**Work order:** Check every line of the entries that follow, and copy the ones containing "button".

**Information given:**
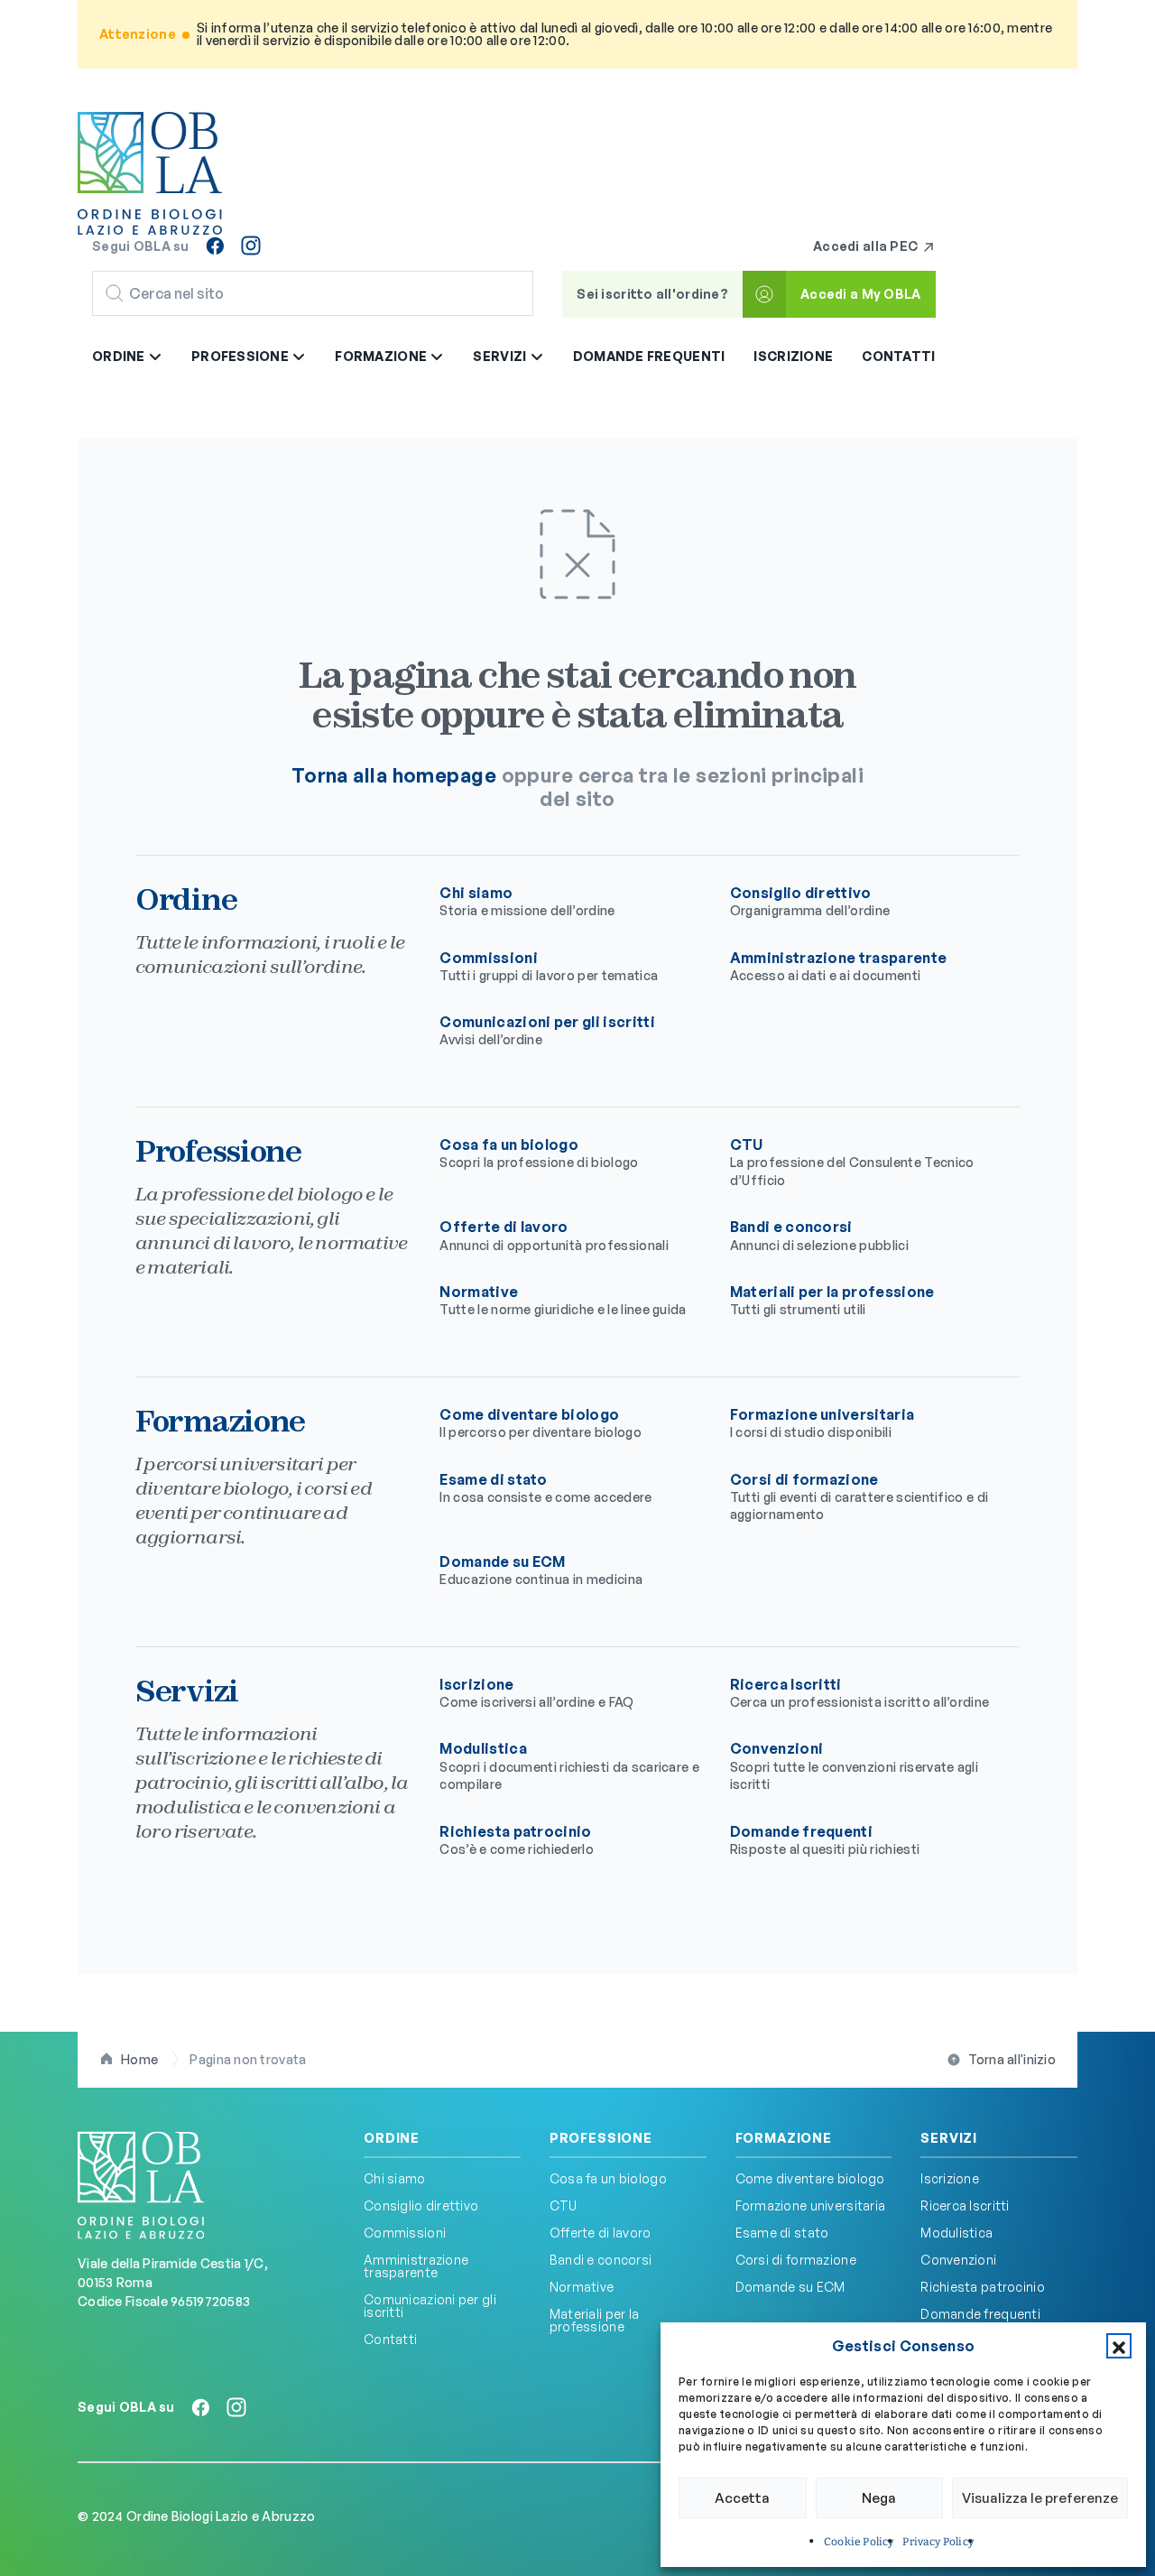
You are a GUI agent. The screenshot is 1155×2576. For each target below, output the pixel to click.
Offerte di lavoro (554, 1235)
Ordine (392, 2138)
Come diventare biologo (540, 1422)
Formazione (783, 2138)
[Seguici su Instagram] (251, 245)
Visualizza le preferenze (1040, 2498)
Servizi (948, 2138)
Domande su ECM (540, 1569)
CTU (852, 1161)
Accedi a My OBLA (860, 293)
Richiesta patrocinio (516, 1839)
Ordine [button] (120, 356)
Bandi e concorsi (819, 1235)
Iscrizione (793, 356)
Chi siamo (526, 901)
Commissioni (548, 966)
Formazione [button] (382, 356)
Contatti (898, 356)
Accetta (742, 2498)
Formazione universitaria (822, 1422)
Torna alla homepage (393, 775)
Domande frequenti (649, 356)
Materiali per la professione (832, 1300)
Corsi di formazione (859, 1496)
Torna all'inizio (1012, 2059)
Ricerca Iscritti (860, 1692)
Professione (601, 2138)
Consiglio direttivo (810, 901)
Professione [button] (241, 356)
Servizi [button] (501, 356)
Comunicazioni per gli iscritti (547, 1030)
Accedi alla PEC (866, 246)
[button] (1119, 2346)
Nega (879, 2498)
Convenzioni (854, 1765)
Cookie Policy (858, 2541)
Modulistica (569, 1765)
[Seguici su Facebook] (215, 245)
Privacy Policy (938, 2541)
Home (139, 2059)
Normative (562, 1300)
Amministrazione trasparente (838, 966)
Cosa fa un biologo (538, 1152)
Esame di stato (545, 1487)
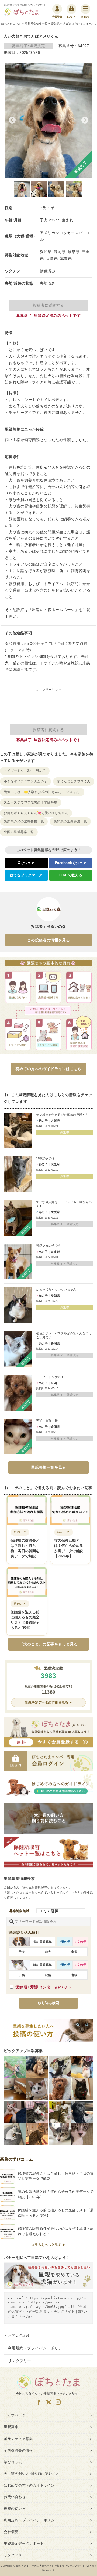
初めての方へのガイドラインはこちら (48, 1069)
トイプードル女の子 (50, 1377)
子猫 (22, 1975)
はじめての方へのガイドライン (29, 2485)
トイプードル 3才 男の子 (25, 771)
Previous (12, 120)
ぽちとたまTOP (11, 23)
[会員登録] (57, 9)
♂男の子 (65, 1941)
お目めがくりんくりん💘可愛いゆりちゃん (36, 813)
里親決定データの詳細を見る (46, 1702)
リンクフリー (19, 2361)
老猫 (74, 1975)
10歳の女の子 (45, 1158)
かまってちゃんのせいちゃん (56, 1289)
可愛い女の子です (48, 1245)
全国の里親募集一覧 (19, 832)
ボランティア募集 (18, 2439)
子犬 (22, 1951)
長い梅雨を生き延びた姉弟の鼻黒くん (62, 1114)
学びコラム (13, 2462)
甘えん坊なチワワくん (73, 781)
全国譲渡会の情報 (18, 2450)
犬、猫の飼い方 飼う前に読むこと (31, 2474)
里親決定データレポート (24, 2543)
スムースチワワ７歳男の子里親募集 (30, 802)
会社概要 (11, 2532)
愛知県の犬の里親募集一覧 (24, 821)
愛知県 (55, 23)
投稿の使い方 (15, 2509)
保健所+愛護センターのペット (43, 1987)
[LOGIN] (71, 9)
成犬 (48, 1951)
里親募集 (11, 2427)
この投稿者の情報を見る (48, 940)
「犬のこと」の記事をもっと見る (48, 1644)
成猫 (48, 1975)
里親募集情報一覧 (36, 23)
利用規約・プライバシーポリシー (37, 2348)
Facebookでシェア (70, 863)
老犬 (74, 1951)
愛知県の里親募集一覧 (70, 821)
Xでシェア (26, 863)
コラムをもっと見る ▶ (48, 2245)
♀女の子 (80, 1941)
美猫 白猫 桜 (47, 1420)
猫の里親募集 (42, 1964)
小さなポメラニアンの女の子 (25, 781)
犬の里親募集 (42, 1941)
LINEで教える (70, 875)
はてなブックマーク (26, 875)
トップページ (15, 2415)
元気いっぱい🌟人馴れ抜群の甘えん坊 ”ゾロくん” (42, 792)
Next (85, 120)
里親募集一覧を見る (48, 1467)
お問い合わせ (19, 2335)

**Solution to this task:**
Ordine [button] (120, 356)
Formazione [button] (382, 356)
Professione [button] (241, 356)
Servizi [button] (501, 356)
[button] (1119, 2346)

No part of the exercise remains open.